For some time now, I’ve been involved in the OpenHMD project, working on building an open driver for the Oculus Rift CV1, and more recently the newer Rift S VR headsets.
This post is a bit of an overview of how the 2 devices work from a high level for people who might have used them or seen them, but not know much about the implementation. I also want to talk about OpenHMD and how it fits into the evolving Linux VR/AR API stack.
In short, OpenHMD is a project providing open drivers for various VR headsets through a single simple API. I don’t know of any other project that provides support for as many different headsets as OpenHMD, so it’s the logical place to contribute for largest effect.
OpenHMD is supported as a backend in Monado, and in SteamVR via the SteamVR-OpenHMD plugin. Working drivers in OpenHMD opens up a range of VR games – as well as non-gaming applications like Blender. I think it’s important that Linux and friends not get left behind – in what is basically a Windows-only activity right now.

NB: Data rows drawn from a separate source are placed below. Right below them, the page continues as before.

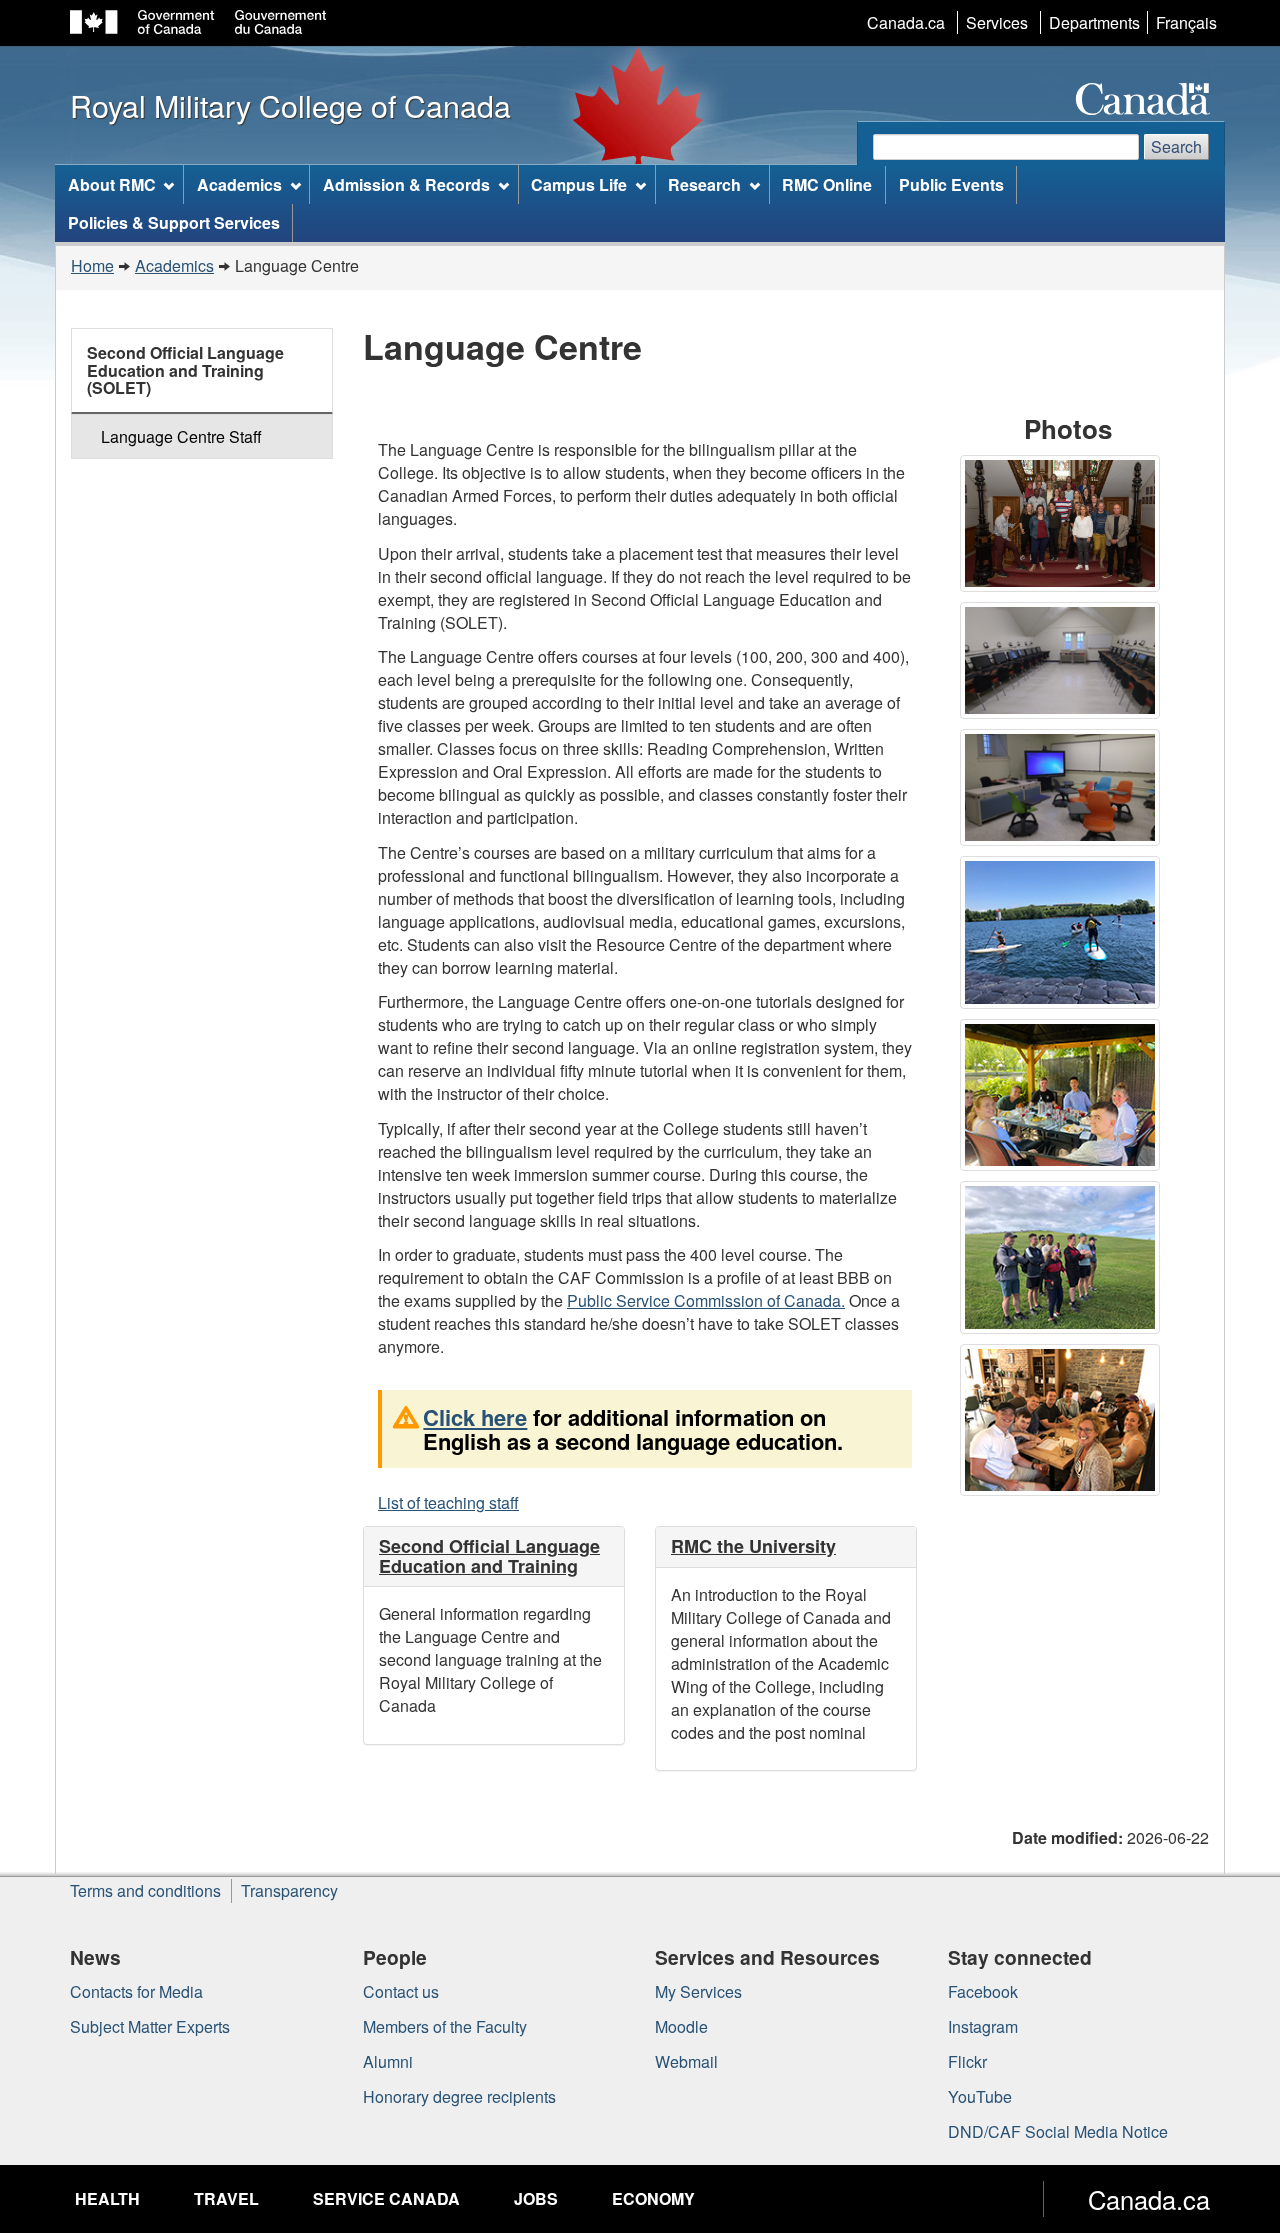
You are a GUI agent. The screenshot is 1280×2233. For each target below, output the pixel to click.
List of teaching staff (448, 1502)
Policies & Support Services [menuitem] (174, 222)
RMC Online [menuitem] (827, 184)
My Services (698, 1991)
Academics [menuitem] (239, 184)
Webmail (686, 2061)
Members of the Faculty (445, 2026)
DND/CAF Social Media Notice (1058, 2131)
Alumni (388, 2061)
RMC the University (753, 1546)
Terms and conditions (145, 1890)
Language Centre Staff (181, 436)
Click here (475, 1417)
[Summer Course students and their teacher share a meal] (1065, 1097)
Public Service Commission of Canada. (706, 1300)
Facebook (983, 1991)
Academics (174, 265)
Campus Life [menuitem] (579, 184)
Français (1186, 22)
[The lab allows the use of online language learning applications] (1065, 663)
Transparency (289, 1890)
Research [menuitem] (704, 184)
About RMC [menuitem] (112, 184)
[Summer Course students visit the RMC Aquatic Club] (1065, 935)
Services (997, 22)
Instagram (983, 2026)
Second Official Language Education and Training (489, 1556)
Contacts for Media (136, 1991)
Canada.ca (906, 22)
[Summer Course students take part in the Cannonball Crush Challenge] (1065, 1260)
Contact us (401, 1991)
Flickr (967, 2061)
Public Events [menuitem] (951, 184)
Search (1176, 146)
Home (92, 265)
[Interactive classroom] (1065, 790)
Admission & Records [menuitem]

One downside is that does come with the usual disadvantages of an abstraction API, in that it doesn’t fully expose the varied capabilities of each device, but instead the common denominator. I hope we can fix that in time by extending the OpenHMD API, without losing its simplicity.
Oculus Rift S
I bought an Oculus Rift S in April, to supplement my original consumer Oculus Rift (the CV1) from 2017. At that point, the only way to use it was in Windows via the official Oculus driver as there was no open source driver yet. Since then, I’ve largely reverse engineered the USB protocol for it, and have implemented a basic driver that’s upstream in OpenHMD now.
I find the Rift S a somewhat interesting device. It’s not entirely an upgrade over the older CV1. The build quality, and some of the specifications are actually worse than the original device – but one area that it is a clear improvement is in the tracking system.

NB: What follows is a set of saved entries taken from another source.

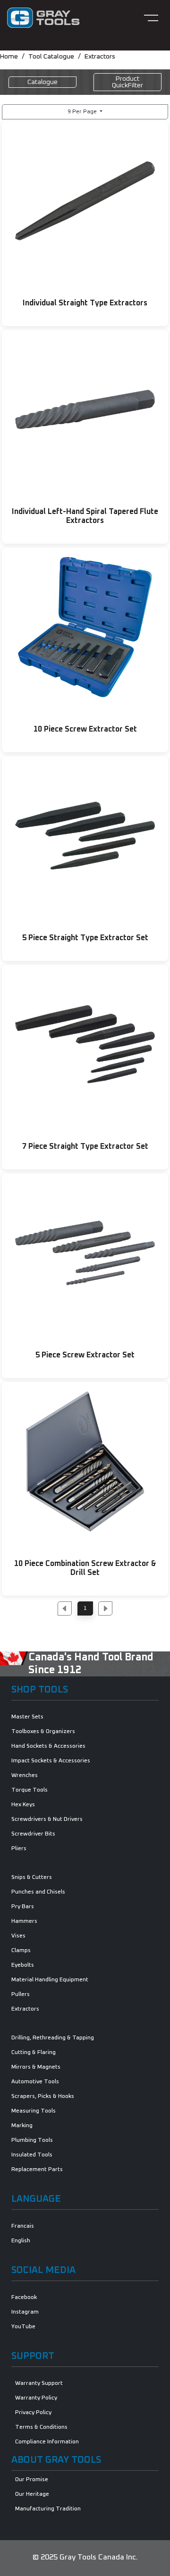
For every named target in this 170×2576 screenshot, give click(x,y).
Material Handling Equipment (49, 1980)
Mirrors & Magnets (35, 2067)
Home (9, 56)
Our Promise (31, 2480)
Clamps (21, 1950)
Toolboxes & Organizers (43, 1731)
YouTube (23, 2327)
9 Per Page (83, 112)
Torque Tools (29, 1790)
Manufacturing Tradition (48, 2509)
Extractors (100, 56)
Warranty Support (39, 2383)
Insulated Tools (31, 2155)
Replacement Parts (37, 2169)
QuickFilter (127, 82)
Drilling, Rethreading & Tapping (52, 2038)
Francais (22, 2226)
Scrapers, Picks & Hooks (42, 2096)
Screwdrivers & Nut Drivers (47, 1819)
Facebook (24, 2297)
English (20, 2241)
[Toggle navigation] (151, 17)
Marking (22, 2126)
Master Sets (27, 1717)
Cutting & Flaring (33, 2052)
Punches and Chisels (38, 1892)
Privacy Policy (33, 2413)
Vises (18, 1936)
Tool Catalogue (51, 56)
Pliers (18, 1849)
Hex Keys (23, 1805)
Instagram (25, 2312)
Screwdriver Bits (33, 1834)
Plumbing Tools (32, 2140)
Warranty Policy (36, 2398)
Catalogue (42, 82)
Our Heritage (32, 2494)
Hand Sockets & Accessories (48, 1746)
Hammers (24, 1921)
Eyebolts (22, 1965)
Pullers (20, 1994)
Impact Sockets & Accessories (50, 1761)
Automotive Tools (35, 2082)
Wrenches (24, 1775)
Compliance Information (47, 2442)
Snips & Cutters (31, 1877)
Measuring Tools (33, 2111)
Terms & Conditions (41, 2427)
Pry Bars (22, 1907)
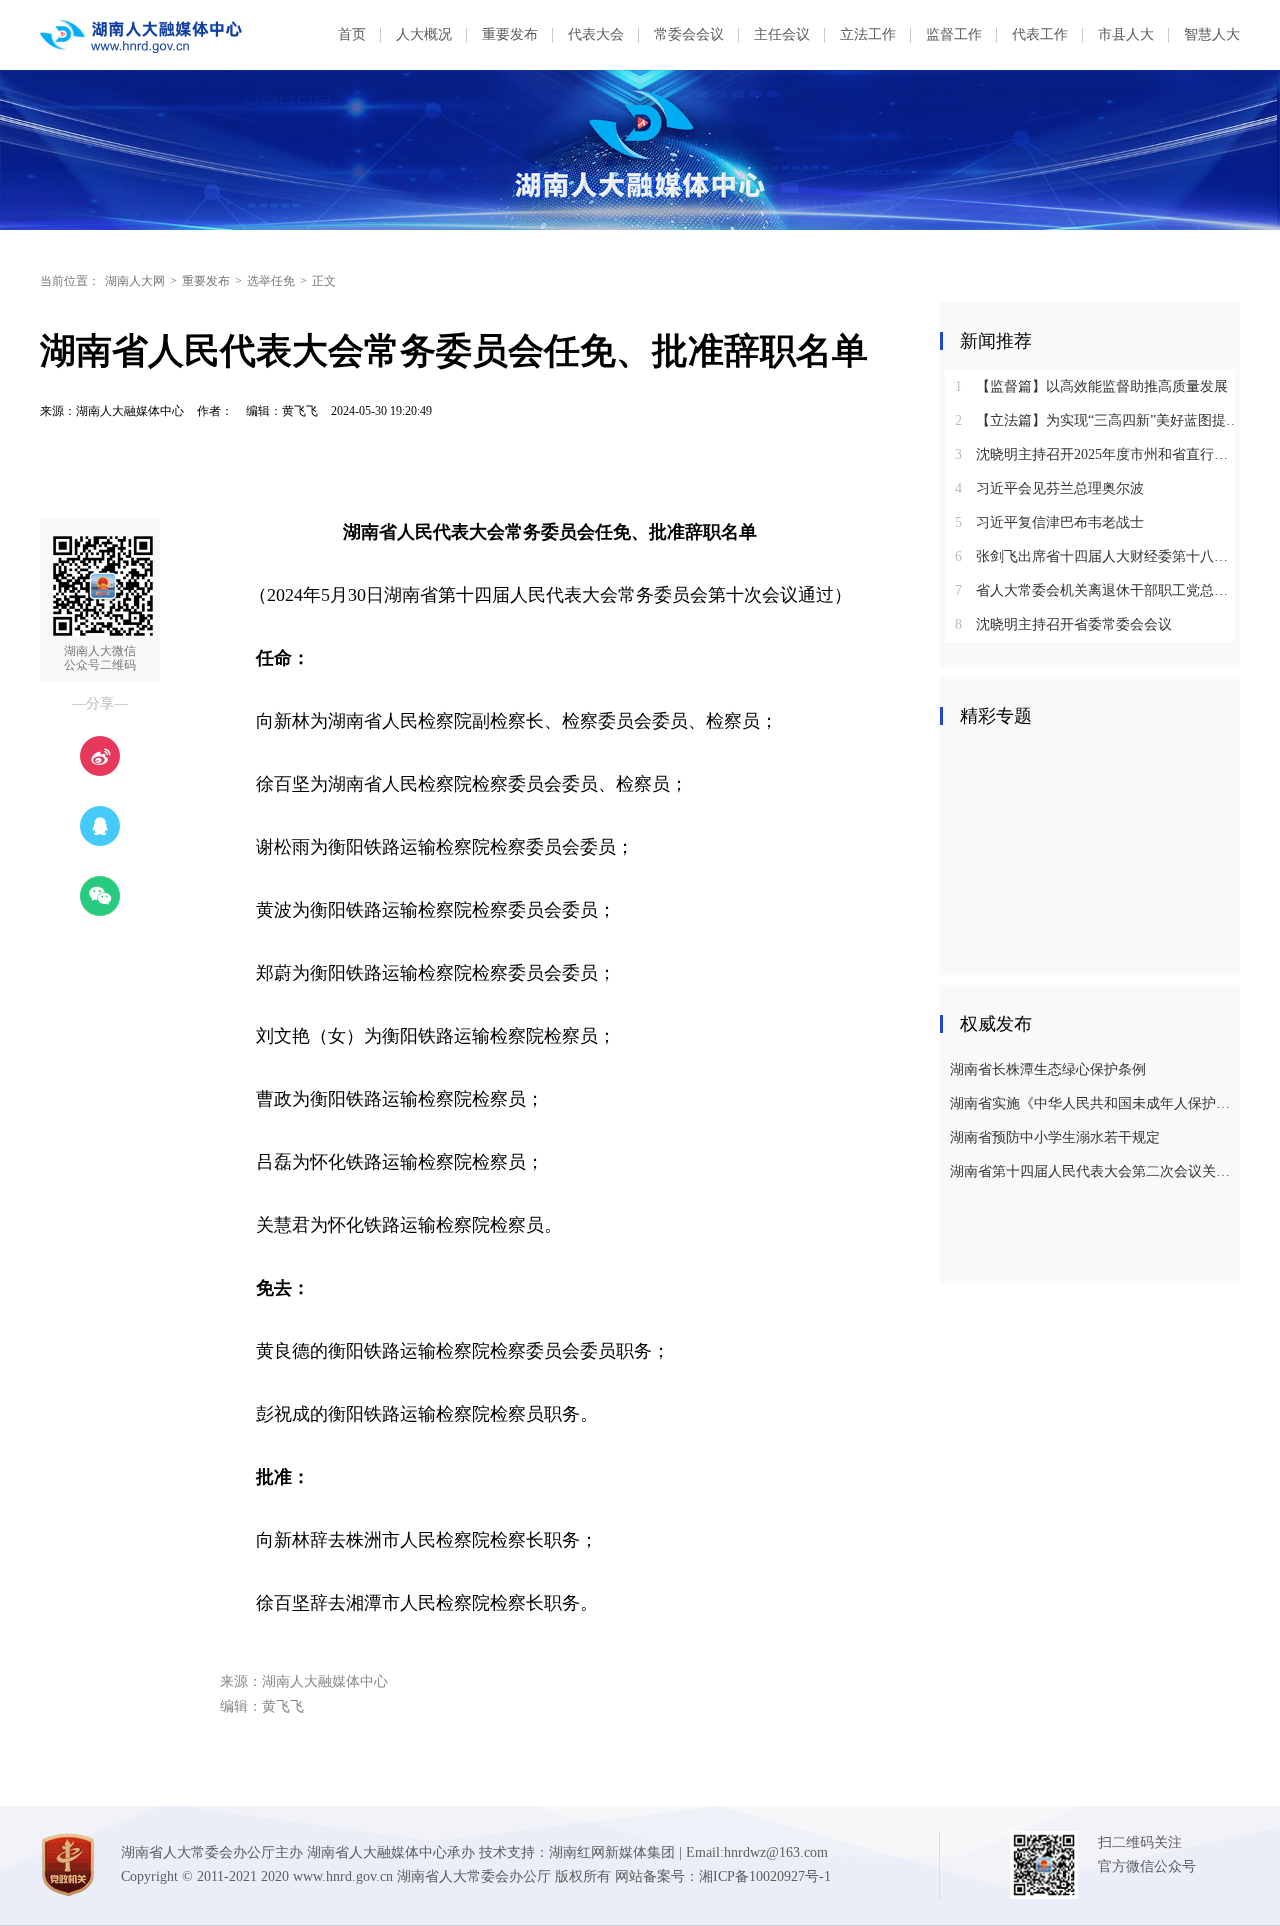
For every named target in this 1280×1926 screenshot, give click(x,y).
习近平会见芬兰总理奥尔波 (1049, 488)
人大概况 (424, 34)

The Rift CV1 uses what is called an outside-in tracking system, which has 2 major components. The first is input from Inertial Measurement Units (IMU) on each device – the headset and the 2 hand controllers. The 2nd component is infrared cameras (Rift Sensors) that you space around the room and then run a calibration procedure that lets the driver software calculate their positions relative to the play area.
IMUs provide readings of linear acceleration and angular velocity, which can be used to determine the orientation of a device, but don’t provide absolute position information. You can derive relative motion from a starting point using an IMU, but only over a short time frame as the integration of the readings is quite noisy.

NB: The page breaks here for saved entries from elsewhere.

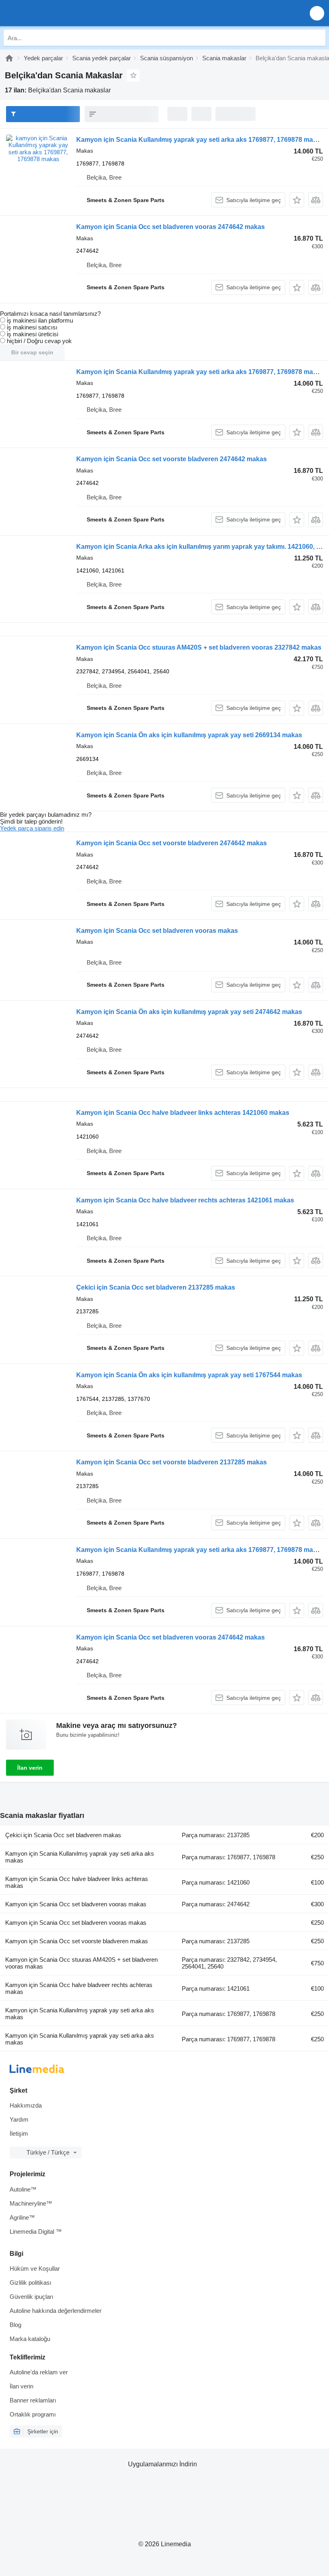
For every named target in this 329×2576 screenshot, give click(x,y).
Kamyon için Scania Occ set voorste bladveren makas (76, 1941)
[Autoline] (9, 58)
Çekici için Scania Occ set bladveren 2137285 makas (155, 1287)
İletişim (19, 2133)
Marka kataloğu (30, 2338)
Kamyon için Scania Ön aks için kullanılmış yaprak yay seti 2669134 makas (189, 735)
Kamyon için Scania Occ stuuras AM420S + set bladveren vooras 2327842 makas (198, 647)
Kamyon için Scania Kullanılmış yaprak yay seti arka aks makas (79, 1857)
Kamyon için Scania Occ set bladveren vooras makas (157, 930)
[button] (317, 13)
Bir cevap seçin (32, 352)
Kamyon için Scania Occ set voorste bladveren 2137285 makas (171, 1462)
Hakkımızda (26, 2105)
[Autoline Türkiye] (52, 13)
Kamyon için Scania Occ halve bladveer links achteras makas (76, 1882)
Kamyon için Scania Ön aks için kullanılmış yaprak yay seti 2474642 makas (189, 1011)
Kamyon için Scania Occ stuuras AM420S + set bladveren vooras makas (81, 1963)
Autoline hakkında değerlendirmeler (56, 2310)
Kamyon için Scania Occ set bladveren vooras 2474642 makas (170, 226)
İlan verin (30, 1767)
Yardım (19, 2119)
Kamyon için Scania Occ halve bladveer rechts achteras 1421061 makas (185, 1200)
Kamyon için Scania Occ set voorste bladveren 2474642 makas (171, 459)
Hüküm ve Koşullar (35, 2268)
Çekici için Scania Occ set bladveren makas (63, 1835)
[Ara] (317, 38)
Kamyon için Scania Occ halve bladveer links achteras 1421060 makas (182, 1112)
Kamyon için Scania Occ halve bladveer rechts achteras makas (78, 1988)
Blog (15, 2324)
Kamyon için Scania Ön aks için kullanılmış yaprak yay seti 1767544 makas (189, 1375)
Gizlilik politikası (30, 2282)
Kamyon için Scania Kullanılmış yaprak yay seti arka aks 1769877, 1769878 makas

This is where the Rift Sensors get involved. The cameras observe constellations of infrared LEDs on the headset and hand controllers, and use those in concert with the IMU readings to position the devices within the playing space – so that as you move, the virtual world accurately reflects your movements. The cameras and LEDs synchronise to a radio pulse from the headset, and the camera exposure time is kept very short. That means the picture from the camera is completely black, except for very bright IR sources. Hopefully that means only the LEDs are visible, although light bulbs and open windows can inject noise and make the tracking harder.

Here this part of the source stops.